恐怖は人を強くする

いつか近い将来必ず、高知は南海トラフ大地震に襲われ、海岸線には巨大な津波がやってくると言われています。

今日、おそらく高知で一番津波を怖れている人間と、浦戸湾の海岸線にある県の施設へ行く用事がありました。

彼は日高村を出てからずっと「もし今地震が来たら僕らは津波から逃れられない」「今日行くところは津波がきたら一発で終わりやき」と言い続けています。本気で言っているのか冗談なのかよくわかりませんが、めんどくさいのでテキトーに聞き流していました。

東日本大震災の時にはずいぶんたくさんのビビりの人間と会ったものです。がんで入院中の奥さんを残して西へ逃げた若い夫。家族や婚約者を置いて海外へ飛んだエリートサラリーマン。

西日本へ移住すると言うと、そんなビビりの一人と思われるのが嫌でした。でも高知は南海トラフ地震のおかげで腰抜けと思われずに済みます。

今日の相棒が本物のビビり症だというのは現場に到着してわかりました。

彼はとても疲れやすい人でもあり、毎朝職場へ着くと「おはよう」の代わりに「疲れた。しんどい」が第一声です。

その彼が県の施設につくと、目的の4階まで階段を駆け上がりました。1階にエレベーターが止まっている前を素通りしてです。最初なぜかわかりませんでしたが、まさかと思って聞いてみました。

「そんなに津波が怖いんすか?」

「あたりまえじゃないっすか!エレベーターに閉じ込められて津波で死にたくないっす」

恐怖は人を4階まで駆け上がらせる。健全な動機とは言えませんが、彼が健康的な運動をしている姿を初めて見ました。しかも上ったあとに「あ~しんど」と言わないのも初めて。

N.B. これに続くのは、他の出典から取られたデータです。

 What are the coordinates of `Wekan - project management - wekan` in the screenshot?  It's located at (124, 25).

恐怖や不安にも良い面があるのかもしれない。あるいはこんなふうに見えて彼は実はすごく強い人なのかも。

その帰り、近くにある県の小動物管理センターを見に行くことに。

もっとゆっくり見たい私の希望はあっさり却下され、早く帰りたい彼の運転はあっという間に前を通り過ぎ帰路へ着きました。

「津波がきたら犬も猫も全滅やき」

とにもかくにも今日は地震に合わず無事に日高村まで帰ってきました。

今、海外沿いの役場を津波被害のない高台へ移転する計画が多数出ていますが、小動物管理センターを高台へ移転する話はなさそうです。